(Work instructions) Carry on the excerpt about web scraping with Axios, starting right after its last sentence and keeping its tone.

(Excerpt provided)
Before getting started

What is the purpose of Axios web scraping?

Sometimes, you can get the data you need from a web API in a structured way, for example in a JSON format. On many occasions, the only way to access certain data is by getting it from a public website. This can be a costly and time-consuming task, but Axios web scraping allows you to automate this process so you can get the data and content from a website efficiently.

If you are a frontend developer that has used Axios for ages, you may wonder if it is possible to use Axios to scrape a website. That's actually a great idea because it runs on the browser and on Node.js, has great support for Typescript, has solid documentation, and there are lots of examples on the web.

Frustrated that your web scrapers are blocked once and again? ZenRows API handles rotating proxies and headless browsers for you.

(Listed records)
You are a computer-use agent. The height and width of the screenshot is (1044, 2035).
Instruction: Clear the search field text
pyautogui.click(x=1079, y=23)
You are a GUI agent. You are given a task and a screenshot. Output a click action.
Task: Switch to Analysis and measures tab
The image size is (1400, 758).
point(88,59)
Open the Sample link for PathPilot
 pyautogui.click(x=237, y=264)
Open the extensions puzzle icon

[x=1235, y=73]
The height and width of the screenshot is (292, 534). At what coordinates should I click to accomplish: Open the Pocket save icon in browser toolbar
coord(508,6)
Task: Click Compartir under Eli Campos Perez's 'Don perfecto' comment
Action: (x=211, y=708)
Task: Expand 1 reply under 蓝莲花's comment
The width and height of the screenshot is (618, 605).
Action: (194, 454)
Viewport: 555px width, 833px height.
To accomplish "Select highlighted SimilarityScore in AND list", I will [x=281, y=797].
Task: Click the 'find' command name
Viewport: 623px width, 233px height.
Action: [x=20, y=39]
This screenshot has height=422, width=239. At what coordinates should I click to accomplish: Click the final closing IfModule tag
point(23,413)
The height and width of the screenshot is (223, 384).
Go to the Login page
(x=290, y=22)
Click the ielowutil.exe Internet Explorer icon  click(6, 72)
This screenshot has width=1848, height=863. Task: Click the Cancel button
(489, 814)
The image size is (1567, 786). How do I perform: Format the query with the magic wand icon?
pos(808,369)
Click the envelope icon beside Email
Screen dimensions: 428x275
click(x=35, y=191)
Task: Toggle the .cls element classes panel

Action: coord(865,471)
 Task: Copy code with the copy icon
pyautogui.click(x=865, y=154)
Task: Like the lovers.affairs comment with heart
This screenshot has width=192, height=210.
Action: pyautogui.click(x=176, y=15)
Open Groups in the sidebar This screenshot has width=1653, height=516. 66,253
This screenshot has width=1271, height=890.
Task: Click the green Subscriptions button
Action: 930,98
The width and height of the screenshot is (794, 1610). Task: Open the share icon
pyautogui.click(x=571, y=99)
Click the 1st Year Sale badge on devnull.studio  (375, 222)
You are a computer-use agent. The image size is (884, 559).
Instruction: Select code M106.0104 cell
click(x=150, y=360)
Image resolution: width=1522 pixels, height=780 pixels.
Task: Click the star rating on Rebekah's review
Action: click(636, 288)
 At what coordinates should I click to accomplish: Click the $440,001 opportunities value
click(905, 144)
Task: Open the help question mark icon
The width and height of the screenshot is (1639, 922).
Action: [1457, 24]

(Task answer)
Try for FREE

Initial setup

Create a new folder for your Axios web scraping project. I named it scraper, but I'm sure you can come up with a more imaginative name. Open your terminal in that folder, and execute the following commands to set up a new npm package and install Axios on it.

npm init -y 
npm install axios

Using your favorite IDE or code editor, create a new file named index.js at the root of that folder and paste the following code on it:

const axios = require('axios'); 
axios.get('https://scrapeme.live/shop/') 
	.then(({ data }) => console.log(data));

We need to tweak our package.json file to be able to run our code. Inside the scripts section, we will add a new script to be able to run our index.js file. Your package.json file should look similar to this:

{ 
	"name": "scraper", 
	"version": "1.0.0", 
	"description": "", 
	"main": "index.js", 
	"scripts": { 
		"test": "echo \"Error: no test specified\" && exit 1", 
		"start": "node index.js" 
	}, 
	"keywords": [], 
	"author": "", 
	"license": "ISC", 
	"dependencies": { 
		"axios": "^0.27.2"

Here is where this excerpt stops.